▶ [What you have to do]
Below this line is the material. Write out only its lines from the one containing "This screenshot has width=843, height=527." through the one containing "Click the Magyar", both kept, exactly.

▶ [Exercise materials]
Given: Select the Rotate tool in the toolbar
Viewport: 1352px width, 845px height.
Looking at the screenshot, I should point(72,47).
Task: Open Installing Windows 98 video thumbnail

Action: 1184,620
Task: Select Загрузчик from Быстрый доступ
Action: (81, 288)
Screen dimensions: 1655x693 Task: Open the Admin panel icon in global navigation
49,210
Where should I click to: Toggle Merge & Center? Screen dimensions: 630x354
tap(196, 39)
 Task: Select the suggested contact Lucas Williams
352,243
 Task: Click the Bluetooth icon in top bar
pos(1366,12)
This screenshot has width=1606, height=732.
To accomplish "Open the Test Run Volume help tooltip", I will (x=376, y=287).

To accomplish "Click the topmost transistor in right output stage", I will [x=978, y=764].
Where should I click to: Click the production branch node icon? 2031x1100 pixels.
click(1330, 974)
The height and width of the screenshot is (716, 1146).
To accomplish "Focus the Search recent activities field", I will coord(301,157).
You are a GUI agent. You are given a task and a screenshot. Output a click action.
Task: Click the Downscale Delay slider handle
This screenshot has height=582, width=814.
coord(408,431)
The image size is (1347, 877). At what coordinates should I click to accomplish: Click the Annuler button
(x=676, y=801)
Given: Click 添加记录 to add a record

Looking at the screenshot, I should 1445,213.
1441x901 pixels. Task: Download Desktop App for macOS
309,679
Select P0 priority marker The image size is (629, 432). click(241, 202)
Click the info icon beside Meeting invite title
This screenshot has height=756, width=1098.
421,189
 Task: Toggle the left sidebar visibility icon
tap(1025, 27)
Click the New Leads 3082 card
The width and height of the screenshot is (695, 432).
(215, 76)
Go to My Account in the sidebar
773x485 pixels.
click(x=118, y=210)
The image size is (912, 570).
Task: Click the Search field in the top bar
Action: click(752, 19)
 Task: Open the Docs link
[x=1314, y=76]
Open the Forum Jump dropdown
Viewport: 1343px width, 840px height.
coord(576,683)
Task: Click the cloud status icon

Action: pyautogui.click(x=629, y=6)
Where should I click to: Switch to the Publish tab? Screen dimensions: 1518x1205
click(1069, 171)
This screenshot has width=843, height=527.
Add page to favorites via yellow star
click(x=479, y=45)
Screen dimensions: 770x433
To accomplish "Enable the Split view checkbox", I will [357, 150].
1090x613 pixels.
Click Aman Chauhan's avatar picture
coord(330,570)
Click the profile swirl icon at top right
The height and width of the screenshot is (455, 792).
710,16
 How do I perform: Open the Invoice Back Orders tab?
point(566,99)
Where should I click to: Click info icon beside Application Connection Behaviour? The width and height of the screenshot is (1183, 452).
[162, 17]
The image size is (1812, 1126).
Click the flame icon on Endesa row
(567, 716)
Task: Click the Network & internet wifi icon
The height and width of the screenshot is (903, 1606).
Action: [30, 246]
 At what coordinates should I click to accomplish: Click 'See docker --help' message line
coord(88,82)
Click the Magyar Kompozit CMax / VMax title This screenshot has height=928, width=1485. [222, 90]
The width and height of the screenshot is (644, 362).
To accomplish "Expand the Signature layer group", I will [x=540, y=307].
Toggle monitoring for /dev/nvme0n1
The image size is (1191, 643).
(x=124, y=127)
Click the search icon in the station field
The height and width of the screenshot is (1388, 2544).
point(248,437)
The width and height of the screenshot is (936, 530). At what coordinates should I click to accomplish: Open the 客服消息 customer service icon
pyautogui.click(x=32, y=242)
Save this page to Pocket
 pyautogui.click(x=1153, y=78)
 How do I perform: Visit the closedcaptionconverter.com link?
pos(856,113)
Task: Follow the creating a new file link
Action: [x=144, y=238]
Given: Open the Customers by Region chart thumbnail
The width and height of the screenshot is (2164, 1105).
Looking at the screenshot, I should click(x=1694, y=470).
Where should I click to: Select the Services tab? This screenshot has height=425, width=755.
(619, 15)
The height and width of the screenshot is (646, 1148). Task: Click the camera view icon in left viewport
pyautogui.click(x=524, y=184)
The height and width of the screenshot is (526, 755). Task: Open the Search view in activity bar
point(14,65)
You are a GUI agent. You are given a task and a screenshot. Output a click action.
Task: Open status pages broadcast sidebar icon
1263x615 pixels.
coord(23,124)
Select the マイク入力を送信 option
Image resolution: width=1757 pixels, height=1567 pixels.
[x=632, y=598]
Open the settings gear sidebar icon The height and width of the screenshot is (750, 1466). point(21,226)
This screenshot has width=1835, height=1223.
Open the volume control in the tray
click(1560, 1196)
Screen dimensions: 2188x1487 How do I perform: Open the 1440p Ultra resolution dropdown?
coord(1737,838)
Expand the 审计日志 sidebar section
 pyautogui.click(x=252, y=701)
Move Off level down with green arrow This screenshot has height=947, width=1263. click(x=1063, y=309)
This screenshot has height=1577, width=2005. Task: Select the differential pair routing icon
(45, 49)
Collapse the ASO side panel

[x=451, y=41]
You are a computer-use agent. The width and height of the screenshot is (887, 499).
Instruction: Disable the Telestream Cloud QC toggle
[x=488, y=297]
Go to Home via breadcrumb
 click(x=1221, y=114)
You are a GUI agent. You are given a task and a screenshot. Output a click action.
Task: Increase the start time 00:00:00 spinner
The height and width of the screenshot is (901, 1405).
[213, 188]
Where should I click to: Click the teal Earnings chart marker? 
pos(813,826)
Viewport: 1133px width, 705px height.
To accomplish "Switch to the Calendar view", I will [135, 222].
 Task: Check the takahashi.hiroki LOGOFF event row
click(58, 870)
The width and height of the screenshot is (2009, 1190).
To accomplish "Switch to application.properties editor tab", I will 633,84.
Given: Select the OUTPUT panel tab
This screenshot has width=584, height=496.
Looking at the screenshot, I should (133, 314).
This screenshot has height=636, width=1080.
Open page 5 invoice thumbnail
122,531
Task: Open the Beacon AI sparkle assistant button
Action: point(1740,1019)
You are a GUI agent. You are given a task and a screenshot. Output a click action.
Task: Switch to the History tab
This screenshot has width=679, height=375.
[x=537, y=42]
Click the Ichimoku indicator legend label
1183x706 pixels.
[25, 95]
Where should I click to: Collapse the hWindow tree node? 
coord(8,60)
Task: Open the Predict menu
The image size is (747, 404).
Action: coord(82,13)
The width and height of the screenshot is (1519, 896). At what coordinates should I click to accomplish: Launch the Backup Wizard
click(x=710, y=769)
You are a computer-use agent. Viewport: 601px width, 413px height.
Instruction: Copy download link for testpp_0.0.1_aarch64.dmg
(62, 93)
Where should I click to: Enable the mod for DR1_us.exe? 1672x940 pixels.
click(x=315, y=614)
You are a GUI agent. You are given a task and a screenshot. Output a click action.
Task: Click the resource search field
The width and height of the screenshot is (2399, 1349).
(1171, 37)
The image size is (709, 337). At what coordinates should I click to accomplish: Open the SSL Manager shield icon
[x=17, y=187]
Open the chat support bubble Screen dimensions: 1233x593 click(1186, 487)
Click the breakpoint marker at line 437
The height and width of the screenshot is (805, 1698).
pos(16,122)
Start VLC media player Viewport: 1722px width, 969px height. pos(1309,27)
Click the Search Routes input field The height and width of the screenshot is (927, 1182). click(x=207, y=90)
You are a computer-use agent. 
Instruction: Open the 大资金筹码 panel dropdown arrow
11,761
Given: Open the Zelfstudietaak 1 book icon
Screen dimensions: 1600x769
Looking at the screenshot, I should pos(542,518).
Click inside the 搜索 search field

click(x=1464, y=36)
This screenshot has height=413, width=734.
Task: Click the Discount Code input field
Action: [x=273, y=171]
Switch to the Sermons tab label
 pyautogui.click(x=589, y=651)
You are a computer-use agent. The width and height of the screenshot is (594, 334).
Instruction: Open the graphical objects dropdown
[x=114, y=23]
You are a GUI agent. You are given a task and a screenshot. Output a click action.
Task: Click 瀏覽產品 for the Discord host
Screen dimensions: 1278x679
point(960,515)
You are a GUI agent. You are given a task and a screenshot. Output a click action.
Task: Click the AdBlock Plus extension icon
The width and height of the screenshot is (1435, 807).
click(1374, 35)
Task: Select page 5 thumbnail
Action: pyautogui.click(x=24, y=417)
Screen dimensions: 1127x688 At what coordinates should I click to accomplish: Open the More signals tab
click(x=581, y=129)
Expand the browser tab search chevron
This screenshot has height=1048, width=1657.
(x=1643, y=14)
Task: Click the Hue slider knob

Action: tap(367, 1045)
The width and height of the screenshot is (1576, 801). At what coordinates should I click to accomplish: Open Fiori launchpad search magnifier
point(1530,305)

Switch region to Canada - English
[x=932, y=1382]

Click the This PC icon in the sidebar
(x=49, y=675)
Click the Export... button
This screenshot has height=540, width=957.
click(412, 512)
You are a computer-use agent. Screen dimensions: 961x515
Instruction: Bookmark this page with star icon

▶ [Exercise response]
This screenshot has width=843, height=527.
Add page to favorites via yellow star
click(x=479, y=45)
Screen dimensions: 770x433
To accomplish "Enable the Split view checkbox", I will [357, 150].
1090x613 pixels.
Click Aman Chauhan's avatar picture
coord(330,570)
Click the profile swirl icon at top right
The height and width of the screenshot is (455, 792).
710,16
 How do I perform: Open the Invoice Back Orders tab?
point(566,99)
Where should I click to: Click info icon beside Application Connection Behaviour? The width and height of the screenshot is (1183, 452).
[162, 17]
The image size is (1812, 1126).
Click the flame icon on Endesa row
(567, 716)
Task: Click the Network & internet wifi icon
The height and width of the screenshot is (903, 1606).
Action: [30, 246]
 At what coordinates should I click to accomplish: Click 'See docker --help' message line
coord(88,82)
Click the Magyar Kompozit CMax / VMax title This screenshot has height=928, width=1485. [222, 90]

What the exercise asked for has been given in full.